Ben Hills
We have a device, it is like a laser,” explains the elegant young waiter. Sitting on the table in front of me is the first course of what is destined to be the most expensive lunch of my life. A little brown boiled egg, with its top surgically removed. “L’Oeuf” is all it says on the menu. The egg. The only description is “fermier de la Bigotière” – it comes from a farm in a little village on the Loire. At these prices the hen must have a pedigree going back to the Bourbon monarchs.
The egg is nestled in a silver egg cup. It has been soft-poached by some kitchen alchemy, the white whipped to a stiff froth then reinserted in the shell along with the runny yolk. On top have gone a dash of maple syrup and a splash of sherry vinegar.

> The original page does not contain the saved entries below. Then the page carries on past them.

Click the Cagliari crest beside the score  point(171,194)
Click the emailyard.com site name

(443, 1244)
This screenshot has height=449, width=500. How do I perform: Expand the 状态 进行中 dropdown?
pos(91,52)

It tastes, well, interesting.
I am in Alain Passard’s Paris restaurant, L’Arpège. Tiny in size, it is huge by reputation – it is one of only 25 French restaurants this year to have received the ultimate three-star accolade, the gastronomic equivalent of Olympic gold, from the Guide Michelin.

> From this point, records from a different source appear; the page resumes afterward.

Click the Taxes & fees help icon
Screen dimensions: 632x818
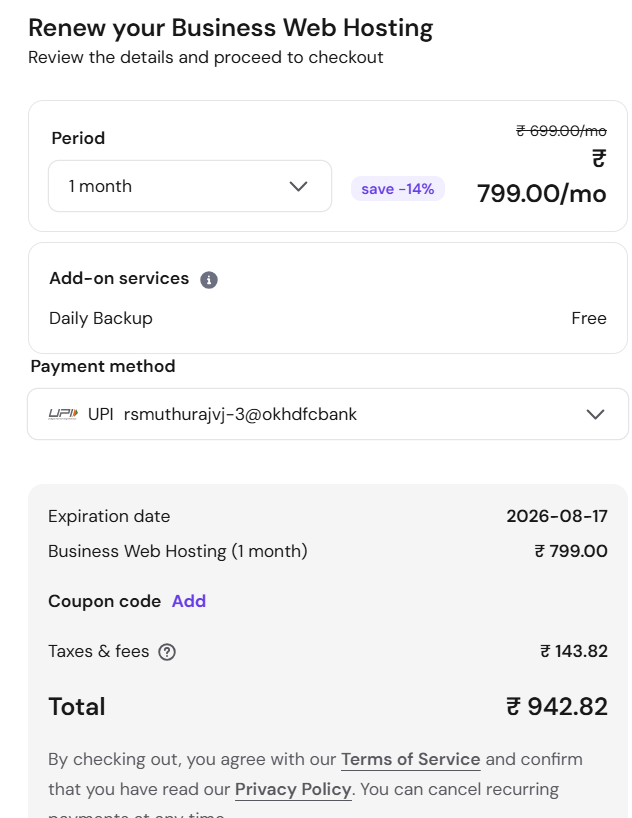[167, 652]
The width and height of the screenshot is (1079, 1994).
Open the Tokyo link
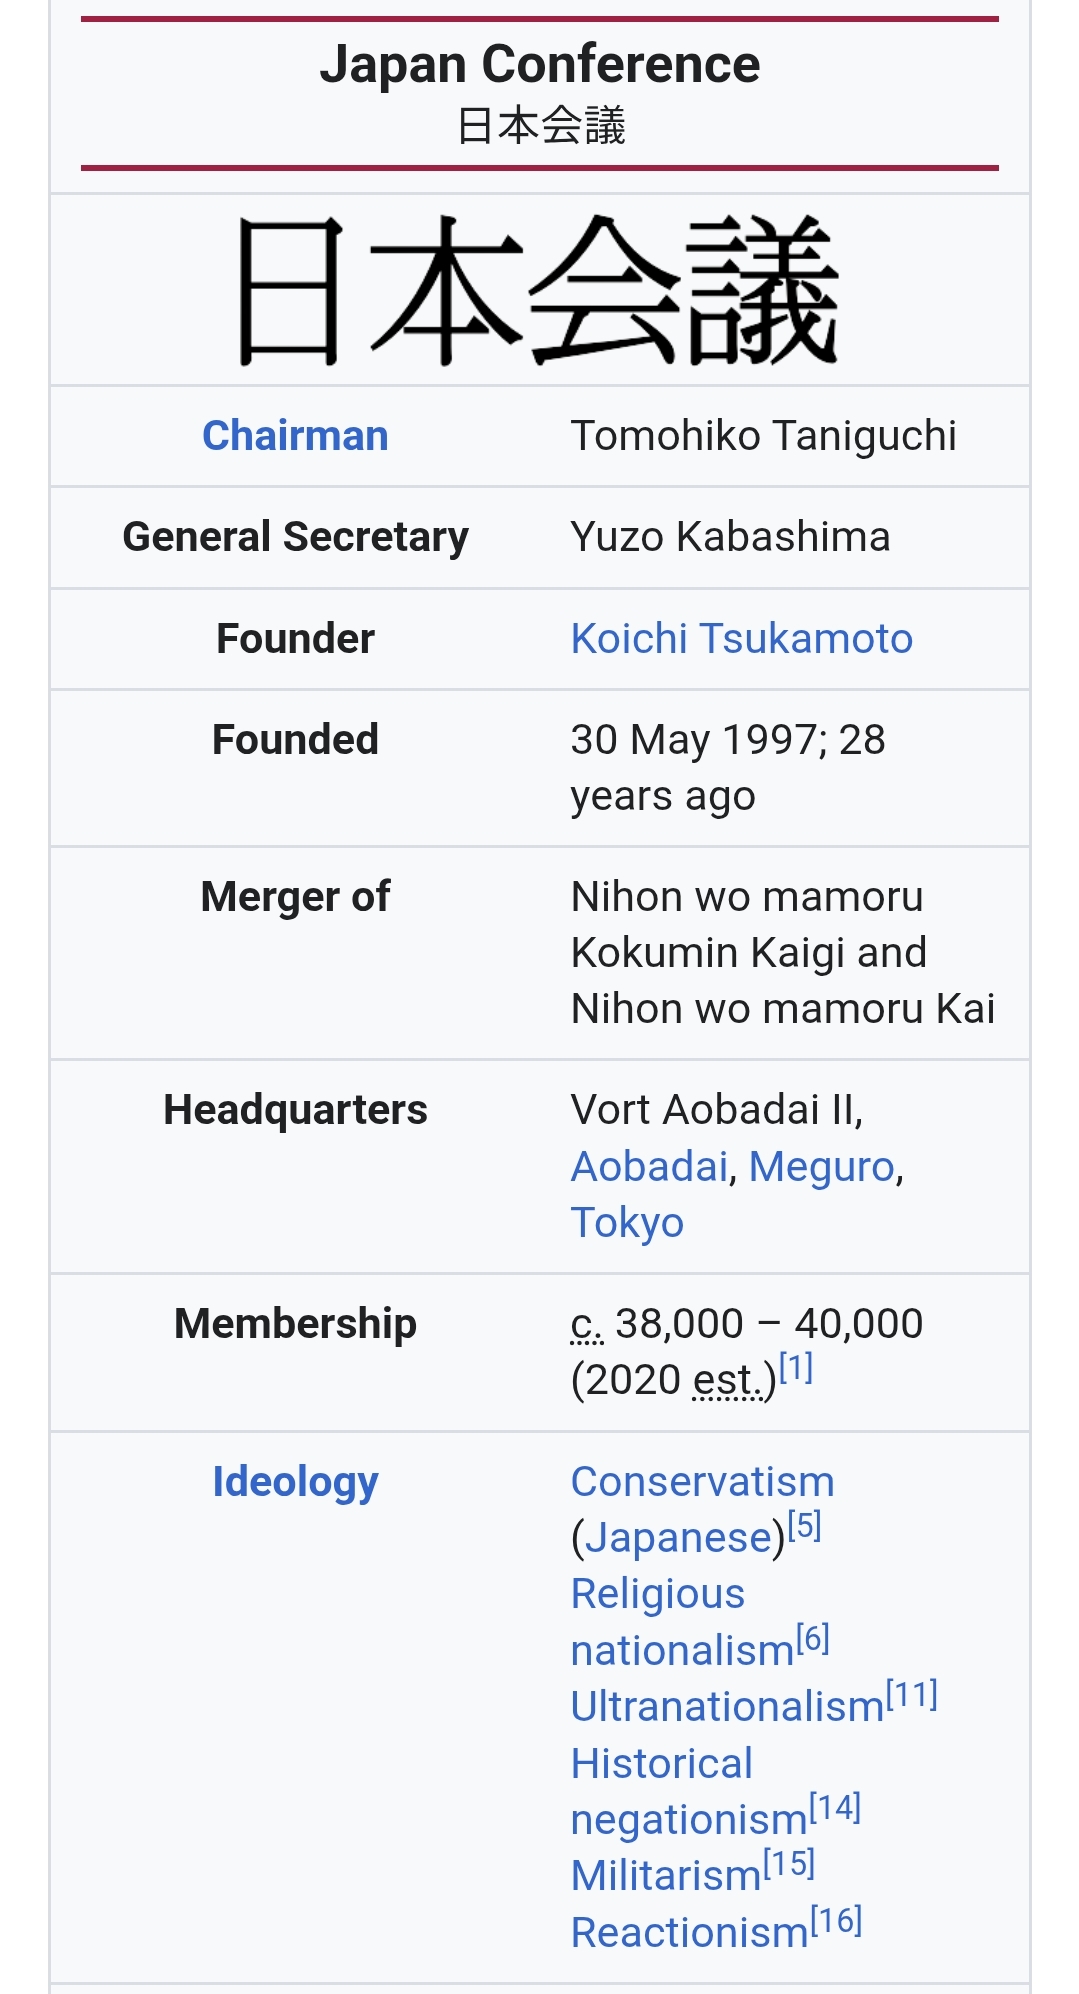click(627, 1223)
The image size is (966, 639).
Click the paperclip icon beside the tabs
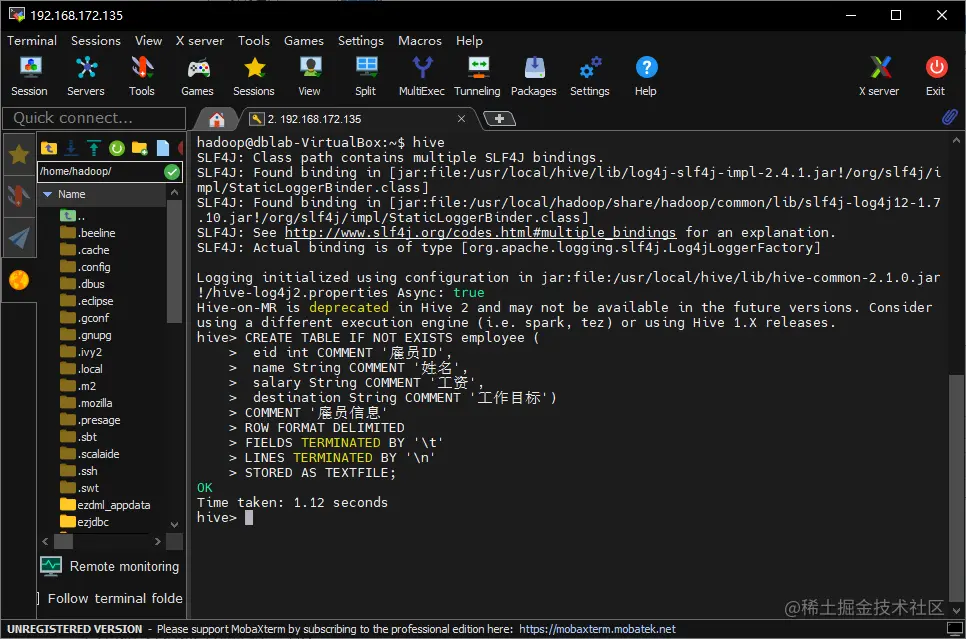tap(949, 117)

Before I go any further, a word to explain what I am doing here, and what a food story is doing in a travel section. Many cities have an activity with which their names are inextricably linked. Why would anyone travel to a boring place like Le Mans if it wasn’t for the motor racing? You would be foolish to visit Milan and not shop for clothes. Burgundy without visiting the vineyards. And Paris? Much as we love ridiculing the French obsession with stuffing their faces, is there any real doubt that this is the compass bearing for serious cooking anywhere in the world? And can anyone not envy a city where chefs outnumber lawyers three to one?
So, when I get the chance – and have the money – I like to try a three-star restaurant. Some people spend their disposable income on flash cars or fancy clothes. My vice is to spend an evening eating duck somewhere like the Tour D’Argent, a venerable institution overlooking Notre Dame Cathedral.
L’Arpège is not the newest or smartest three-star restaurant in Paris. That honour probably belongs to Joël Robuchon (the man who made mashed potatoes famous) whose stunning “atelier” in Rue de Montalembert takes no reservations, not even from Madonna, and seats people at two black marble counters around an open kitchen with a menu of starter-sized courses. Go for the pigeon poached in a cabbage-leaf wrapper.
But L’Arpège is the most interesting. I have been reading about Passard in one of Jeffrey Steingarten’s terrific books. Steingarten is the food editor of American Vogue, an adventurous, obsessive gourmand and a worthy successor to those other great writers in English about French food, Elizabeth David, Waverley Root and A.J. (Joe) Leibling.
What particularly caught my attention is that Passard is a vegetarian – not, thank goodness, out of any religious concern for the taking of animal life, but because he loves veges. Celebrates them, worships them. He tells Steingarten he simmers them in water rather than steaming them because steaming would be “too violent”.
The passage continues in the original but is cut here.